Minister of Justice and Attorney General David Lametti said he didn’t feel safe and feared for his staff but described no violent encounters. According to Ottawa resident Zexi Li, living in Ottawa during the convoy was like living in a lawless horror movie, but the only violence described in her evidence was residents in her apartment building throwing eggs at the truckers from their balconies.
What illegal acts were the truckers committing? Parking. The truckers were unlawfully parked on Ottawa streets. Ottawa Police Services, which had advance warning, could not figure out how to prevent the trucks from arriving, and together with the OPP, the RCMP, the city, province and federal government, could not figure out how to make them leave. They could not get tow trucks to remove them, and could not, or would not, ticket and arrest. The “emergency” was the inability of a web of agencies, authorities, and departments, strangled by their own bureaucracy and ineptitude, to remove big trucks peacefully parked on the streets in front of Parliament Hill.
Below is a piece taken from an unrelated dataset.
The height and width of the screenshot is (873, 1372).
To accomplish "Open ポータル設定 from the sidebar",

The government was embarrassed. Deputy Prime Minister Chrystia Freeland, who had been told by an American official that the truckers were making Canada look like a “banana republic,” had urged that the protesters should be identified as terrorists. Meanwhile, Lametti and Public Safety Minister Marco Mendicino, who in February had said that the cause of the emergency was “rhetoric of an ideological position,” shared texts about sending in tanks.
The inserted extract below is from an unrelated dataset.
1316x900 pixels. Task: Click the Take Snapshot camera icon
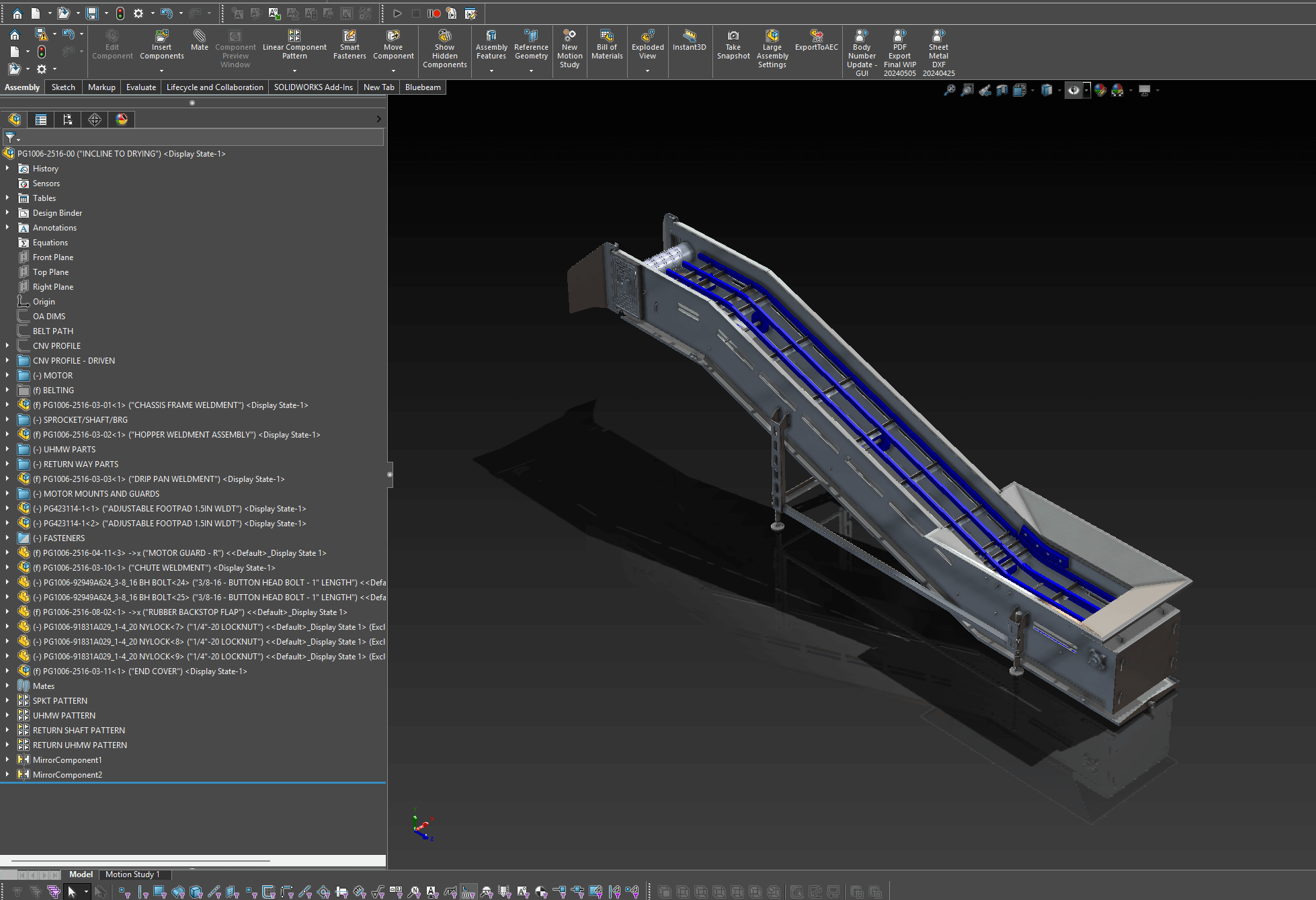pos(733,36)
Prime Minister Justin Trudeau testified that invoking the Act was justified to keep people safe. If you don’t use the tools you have, Trudeau said, “how would I explain it to the family of a police officer who was killed, or a grandmother who got run over trying to stop a truck, or if a protestor was killed in a violent clash with someone else?” In other words, for Trudeau, “threats of serious violence” did not mean that someone had said they would use violence, but that there existed a situation in which something violent might occur, even if by accident. By that criterion, emergencies arise every day in every province in Canada.
Whether the invocation of the Emergencies Act was justified is not a serious question. The circumstances were not even in the ballpark. But no one should expect the Commission to come to that conclusion. Its mandate is not to rule on the legality of the government’s actions but, as described in the Act itself, to inquire into “the circumstances that led to the declaration being issued and the measures taken for dealing with the emergency.” The Commission has no power to find liability. Its report will not bind the government. The Commissioner, appointed by the government to run an inquiry called by the government, is not likely to throw the government under the trucks.
The Commission is a ritual, and the purpose of ritual is performance not outcome. The Commission’s purpose has already been served: to create the impression that whether the use of the Act was justified is a serious question to consider, and to make it appear that there is accountability without having to provide it. Perceptive Canadians will notice that the product does not match the packaging.
Only in a country with fragile, hysterical leadership could the trucker convoy be regarded as an emergency justifying the infringement of civil liberties. God help us when we have a real emergency – and, no doubt, the next time when we don’t.
Bruce Pardy is executive director of Rights Probe and professor of law at Queen’s University.